The Maryland assistant hadn’t thought much about it until Saturday, when he received a call gauging his interest while giving recruiting tours in College Park.
“I think you always wonder as an assistant coach,” Warne said. “You always go, ‘How would I do running my own program and taking what you learn from everybody else.’ It’s funny. You usually get the job you don’t think about. The opportunity, it popped up and I said, ‘Hey, why not?’”
Indeed, it could prove a win-win for Warne and the Hoyas.
Warne spent the past two years as the defensive coordinator at Maryland, helping the Terrapins reach the national title game in both seasons. He inherited a unit with three seniors on close defense and another at pole, and it finished the year ranked fourth nationally in scoring defense (7.0 goals per game).
With Maryland taking a graduation hit, the defense was initially a concern. But Warne crafted the country’s No. 9 scoring defense (7.94) around junior long pole Jesse Bernhardt and a close defense of sophomores Brian Cooper and Michael Ehrhardt and freshman Goran Murray.
In eight NCAA tournament games under Warne, the Terps yielded just 57 goals and surrendered double-digit goals only once — a 16-10 semifinal rout of Duke in May.
Previously, Warne served as an assistant at Delaware (2001-04), UMBC (2005-07) and Harvard (2008-10).
He inherits a program that rose from irrelevance under Urick to reach 11 straight NCAA tournaments between 1997 and 2007, only to fade considerably in recent years. The Hoyas missed the postseason the past five years.
More recently, Georgetown did not earn a spot in the initial Big East tournament last season and finished 7-6 only after winning its final two games.
It’s little surprise Warne, known to casual fans as much for his unbridled sideline celebrations as his well-crafted defense, expects his teams to be known for rugged, emotional play.

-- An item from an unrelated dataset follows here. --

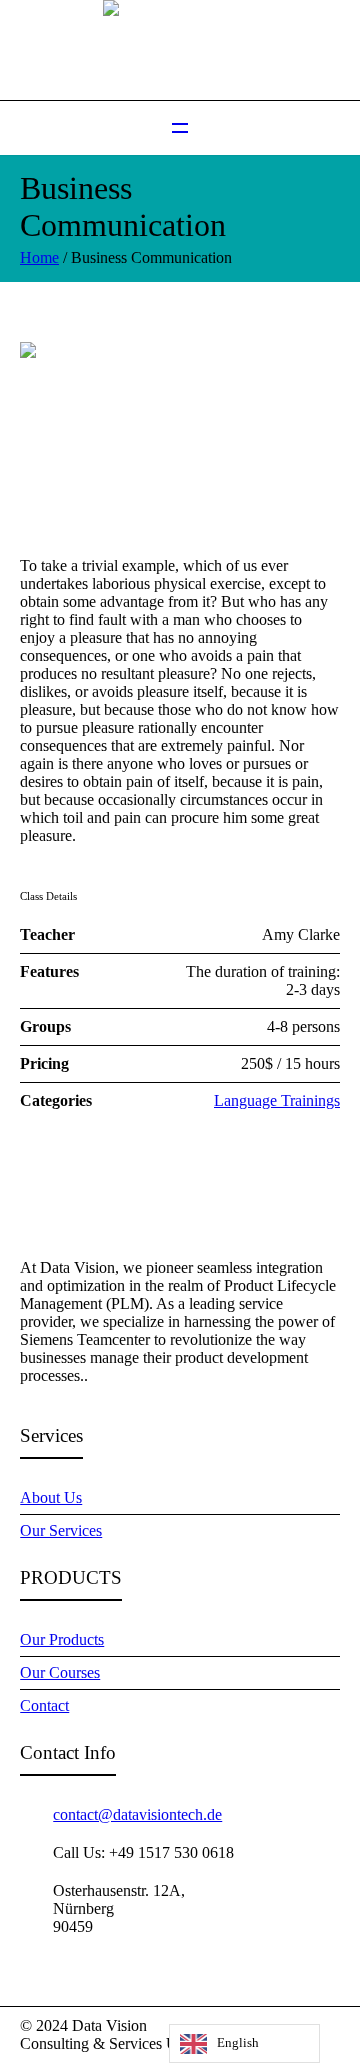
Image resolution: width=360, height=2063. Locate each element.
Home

That’s not too far from the physical reputation the Hoyas earned for much of Urick’s tenure.
“When people watch us, they’re going to make sure they see toughness, they’re going to see passion, they’re going to see guys play for 60 minutes and guys that never give up,” Warne said.
Warne said he would go through a typical process in selecting a staff. Warne said Scott Urick, an assistant under his father, was “a guy who’s on the radar” but he did not delve into specifics about his possibilities for staff.
Whoever joins Warne will land at a place with one final four appearance (1999) and a history until recently as a steady top-10 team.